:: Task item ::
Nothing is needed except the lines below that run from the one with "Open the Data Model sidebar icon" through the one with "A Kind Teacher", repeated exactly.

:: Data excerpts ::
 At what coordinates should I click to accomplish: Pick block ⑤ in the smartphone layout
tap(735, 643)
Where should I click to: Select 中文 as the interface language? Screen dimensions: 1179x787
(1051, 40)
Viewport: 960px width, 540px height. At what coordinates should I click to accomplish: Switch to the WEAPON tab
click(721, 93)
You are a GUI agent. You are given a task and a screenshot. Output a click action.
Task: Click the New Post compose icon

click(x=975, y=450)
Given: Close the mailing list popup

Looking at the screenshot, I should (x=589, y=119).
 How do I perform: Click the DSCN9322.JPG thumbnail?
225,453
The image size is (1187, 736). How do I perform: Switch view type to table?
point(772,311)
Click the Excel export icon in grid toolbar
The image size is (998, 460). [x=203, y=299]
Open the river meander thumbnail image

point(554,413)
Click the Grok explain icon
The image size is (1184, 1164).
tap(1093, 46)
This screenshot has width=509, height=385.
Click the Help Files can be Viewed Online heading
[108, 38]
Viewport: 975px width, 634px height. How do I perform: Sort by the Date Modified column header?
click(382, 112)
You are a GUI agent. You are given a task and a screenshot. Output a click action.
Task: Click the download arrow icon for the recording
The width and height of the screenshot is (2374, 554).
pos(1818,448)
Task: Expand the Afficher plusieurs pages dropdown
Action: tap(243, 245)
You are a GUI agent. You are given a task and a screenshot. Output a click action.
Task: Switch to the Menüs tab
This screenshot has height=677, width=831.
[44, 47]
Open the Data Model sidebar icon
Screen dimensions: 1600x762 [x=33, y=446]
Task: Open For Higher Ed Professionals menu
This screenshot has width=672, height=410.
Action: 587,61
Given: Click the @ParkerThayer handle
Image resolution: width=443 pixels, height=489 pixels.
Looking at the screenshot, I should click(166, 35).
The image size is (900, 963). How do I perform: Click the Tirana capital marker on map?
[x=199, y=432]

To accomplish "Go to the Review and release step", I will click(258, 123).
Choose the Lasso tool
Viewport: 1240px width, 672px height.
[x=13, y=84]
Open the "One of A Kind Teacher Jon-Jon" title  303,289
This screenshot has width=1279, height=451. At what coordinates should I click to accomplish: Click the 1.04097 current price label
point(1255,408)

:: Expected output ::
Open the Data Model sidebar icon
Screen dimensions: 1600x762 [x=33, y=446]
Task: Open For Higher Ed Professionals menu
This screenshot has width=672, height=410.
Action: 587,61
Given: Click the @ParkerThayer handle
Image resolution: width=443 pixels, height=489 pixels.
Looking at the screenshot, I should click(166, 35).
The image size is (900, 963). How do I perform: Click the Tirana capital marker on map?
[x=199, y=432]

To accomplish "Go to the Review and release step", I will click(258, 123).
Choose the Lasso tool
Viewport: 1240px width, 672px height.
[x=13, y=84]
Open the "One of A Kind Teacher Jon-Jon" title  303,289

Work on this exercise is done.